◆ **Your task**
Which lines of the records contain the word "computer"? Show each of them.
*** Opening of Data to examine ***
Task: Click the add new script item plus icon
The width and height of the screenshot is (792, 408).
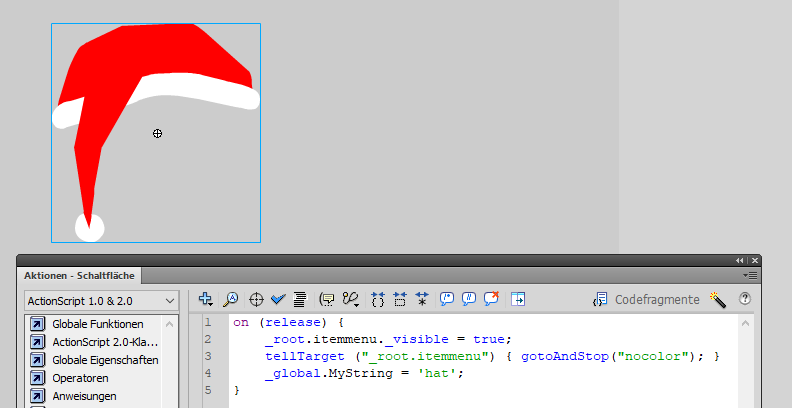Action: click(x=206, y=299)
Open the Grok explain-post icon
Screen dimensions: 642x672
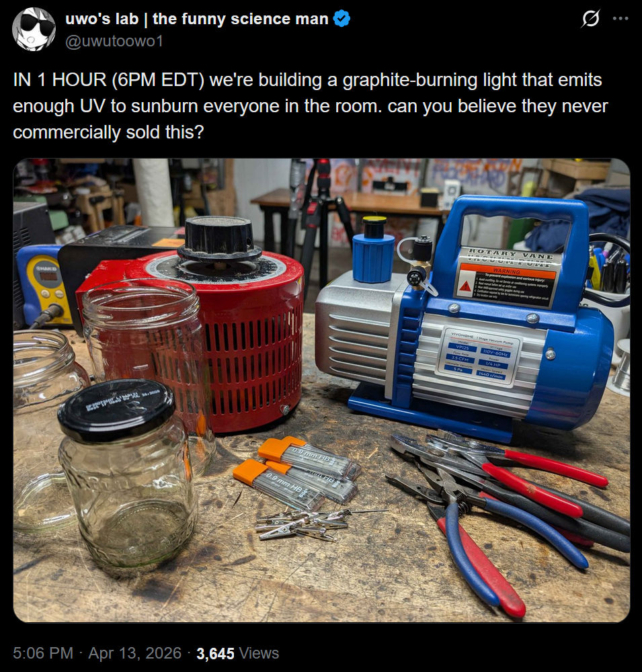590,18
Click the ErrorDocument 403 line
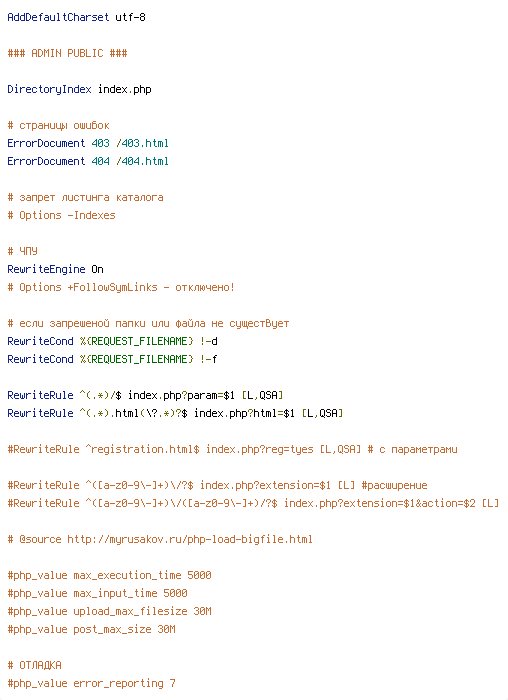The width and height of the screenshot is (508, 700). [88, 143]
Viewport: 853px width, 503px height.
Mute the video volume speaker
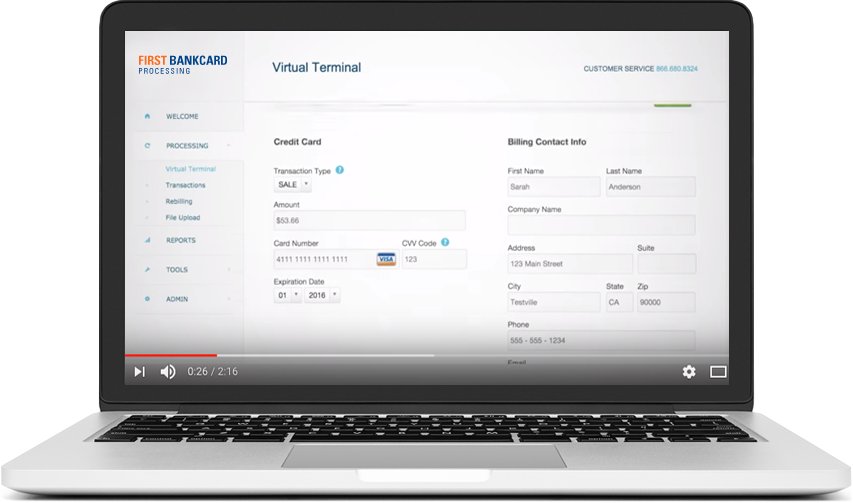[x=168, y=372]
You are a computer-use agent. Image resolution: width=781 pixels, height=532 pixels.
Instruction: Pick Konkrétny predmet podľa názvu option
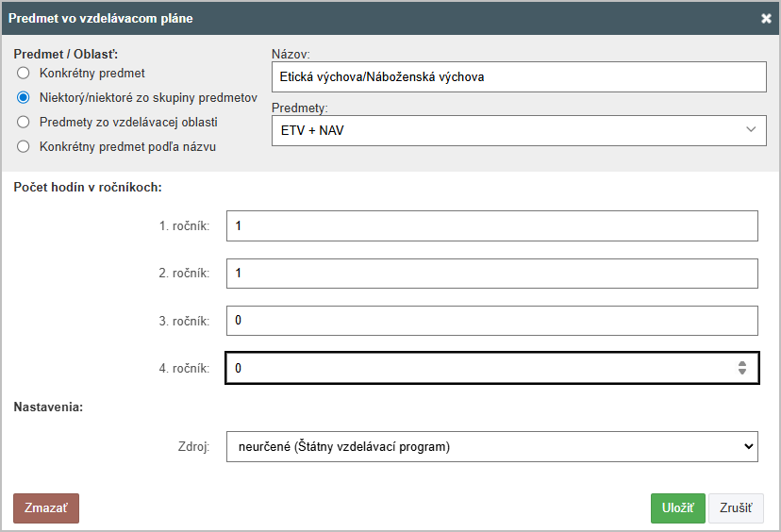click(x=23, y=146)
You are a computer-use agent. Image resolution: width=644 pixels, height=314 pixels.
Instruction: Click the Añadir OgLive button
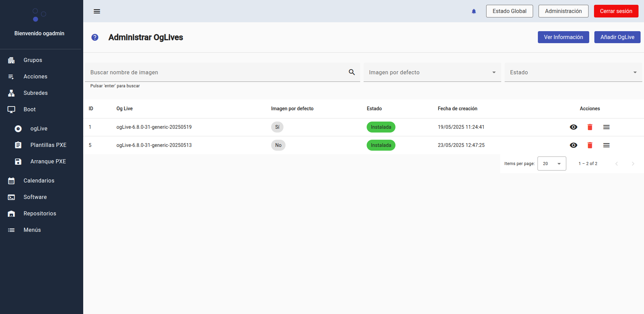pos(617,37)
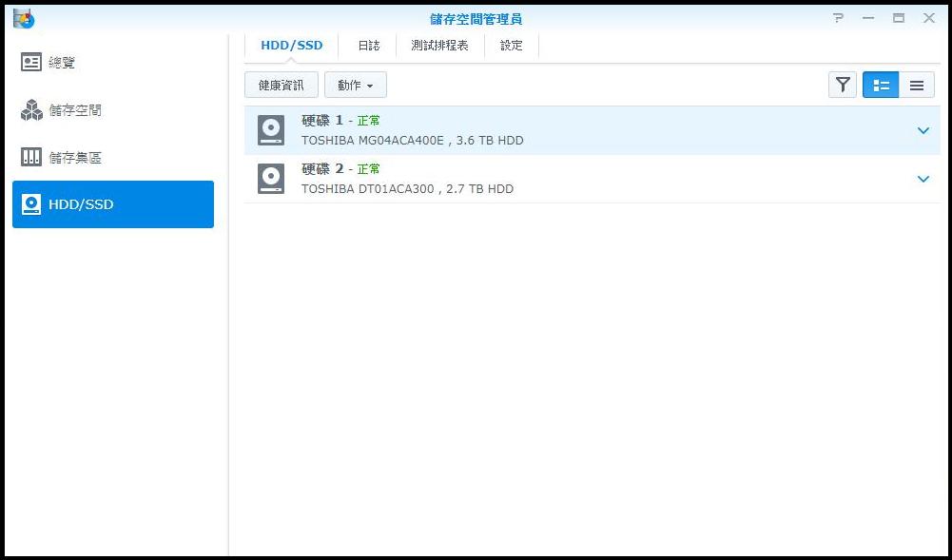Expand 硬碟 2 details chevron
The height and width of the screenshot is (560, 952).
pos(923,179)
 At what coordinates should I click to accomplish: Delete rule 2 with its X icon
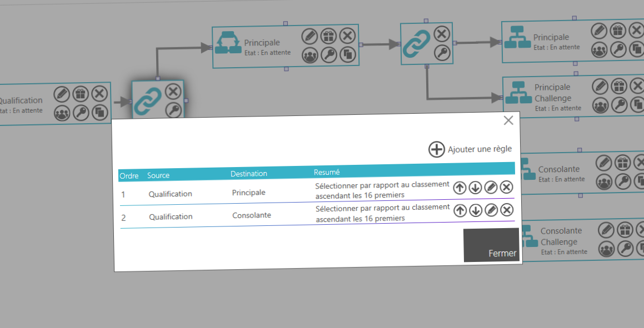(506, 210)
*** Close of Data to examine ***
◆ **Solution**
You are a computer-use agent. Image resolution: width=781 pixels, height=532 pixels.
You are a computer-use agent. Image resolution: width=644 pixels, height=314 pixels.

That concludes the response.